Copy the entries below exactly, but only from the line containing "Task: Collapse the Approve" through the final line.

* Entries supplied *

====

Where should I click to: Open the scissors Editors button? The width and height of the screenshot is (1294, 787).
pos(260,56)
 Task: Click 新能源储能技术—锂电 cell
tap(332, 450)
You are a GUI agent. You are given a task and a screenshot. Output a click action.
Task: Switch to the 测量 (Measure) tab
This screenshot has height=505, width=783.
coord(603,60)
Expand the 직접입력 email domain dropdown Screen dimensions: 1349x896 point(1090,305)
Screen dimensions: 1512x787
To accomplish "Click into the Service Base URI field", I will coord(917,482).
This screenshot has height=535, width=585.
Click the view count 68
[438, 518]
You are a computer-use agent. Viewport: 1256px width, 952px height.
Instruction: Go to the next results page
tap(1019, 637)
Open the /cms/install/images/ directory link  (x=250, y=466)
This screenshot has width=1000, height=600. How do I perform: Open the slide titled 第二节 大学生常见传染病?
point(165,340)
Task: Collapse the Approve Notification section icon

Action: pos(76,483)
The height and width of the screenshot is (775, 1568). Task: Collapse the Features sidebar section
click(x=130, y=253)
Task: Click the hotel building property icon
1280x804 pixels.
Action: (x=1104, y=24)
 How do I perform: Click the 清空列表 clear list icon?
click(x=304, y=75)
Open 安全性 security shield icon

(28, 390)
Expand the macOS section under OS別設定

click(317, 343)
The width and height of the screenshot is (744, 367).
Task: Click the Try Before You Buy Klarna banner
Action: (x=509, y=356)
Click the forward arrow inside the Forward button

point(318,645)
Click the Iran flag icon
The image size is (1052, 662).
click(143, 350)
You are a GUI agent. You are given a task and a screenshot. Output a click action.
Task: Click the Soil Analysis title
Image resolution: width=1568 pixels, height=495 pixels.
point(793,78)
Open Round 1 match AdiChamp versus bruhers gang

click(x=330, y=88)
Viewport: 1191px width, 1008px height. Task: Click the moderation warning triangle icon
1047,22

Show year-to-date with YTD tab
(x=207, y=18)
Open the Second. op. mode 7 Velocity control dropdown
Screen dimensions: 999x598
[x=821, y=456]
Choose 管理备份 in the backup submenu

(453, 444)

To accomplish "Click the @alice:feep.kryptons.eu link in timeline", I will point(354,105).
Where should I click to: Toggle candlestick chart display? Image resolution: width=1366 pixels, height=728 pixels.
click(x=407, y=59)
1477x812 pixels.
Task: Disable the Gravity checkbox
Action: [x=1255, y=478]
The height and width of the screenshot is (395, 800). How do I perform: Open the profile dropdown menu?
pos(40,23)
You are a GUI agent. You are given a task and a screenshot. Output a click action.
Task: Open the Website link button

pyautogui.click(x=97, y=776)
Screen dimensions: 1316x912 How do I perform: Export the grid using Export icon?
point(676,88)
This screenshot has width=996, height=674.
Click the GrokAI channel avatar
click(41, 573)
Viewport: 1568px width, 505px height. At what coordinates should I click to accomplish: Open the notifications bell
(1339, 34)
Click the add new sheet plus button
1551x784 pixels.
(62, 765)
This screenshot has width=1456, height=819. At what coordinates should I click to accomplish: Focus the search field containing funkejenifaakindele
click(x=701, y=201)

====

* Exercise solution *
Task: Collapse the Approve Notification section icon

Action: pos(76,483)
The height and width of the screenshot is (775, 1568). Task: Collapse the Features sidebar section
click(x=130, y=253)
Task: Click the hotel building property icon
1280x804 pixels.
Action: (x=1104, y=24)
 How do I perform: Click the 清空列表 clear list icon?
click(x=304, y=75)
Open 安全性 security shield icon

(28, 390)
Expand the macOS section under OS別設定

click(317, 343)
The width and height of the screenshot is (744, 367).
Task: Click the Try Before You Buy Klarna banner
Action: (x=509, y=356)
Click the forward arrow inside the Forward button

point(318,645)
Click the Iran flag icon
The image size is (1052, 662).
click(143, 350)
You are a GUI agent. You are given a task and a screenshot. Output a click action.
Task: Click the Soil Analysis title
Image resolution: width=1568 pixels, height=495 pixels.
point(793,78)
Open Round 1 match AdiChamp versus bruhers gang

click(x=330, y=88)
Viewport: 1191px width, 1008px height. Task: Click the moderation warning triangle icon
1047,22

Show year-to-date with YTD tab
(x=207, y=18)
Open the Second. op. mode 7 Velocity control dropdown
Screen dimensions: 999x598
[x=821, y=456]
Choose 管理备份 in the backup submenu

(453, 444)

To accomplish "Click the @alice:feep.kryptons.eu link in timeline", I will point(354,105).
Where should I click to: Toggle candlestick chart display? Image resolution: width=1366 pixels, height=728 pixels.
click(x=407, y=59)
1477x812 pixels.
Task: Disable the Gravity checkbox
Action: [x=1255, y=478]
The height and width of the screenshot is (395, 800). How do I perform: Open the profile dropdown menu?
pos(40,23)
You are a GUI agent. You are given a task and a screenshot. Output a click action.
Task: Open the Website link button

pyautogui.click(x=97, y=776)
Screen dimensions: 1316x912 How do I perform: Export the grid using Export icon?
point(676,88)
This screenshot has width=996, height=674.
Click the GrokAI channel avatar
click(41, 573)
Viewport: 1568px width, 505px height. At what coordinates should I click to accomplish: Open the notifications bell
(1339, 34)
Click the add new sheet plus button
1551x784 pixels.
(62, 765)
This screenshot has width=1456, height=819. At what coordinates should I click to accomplish: Focus the search field containing funkejenifaakindele
click(x=701, y=201)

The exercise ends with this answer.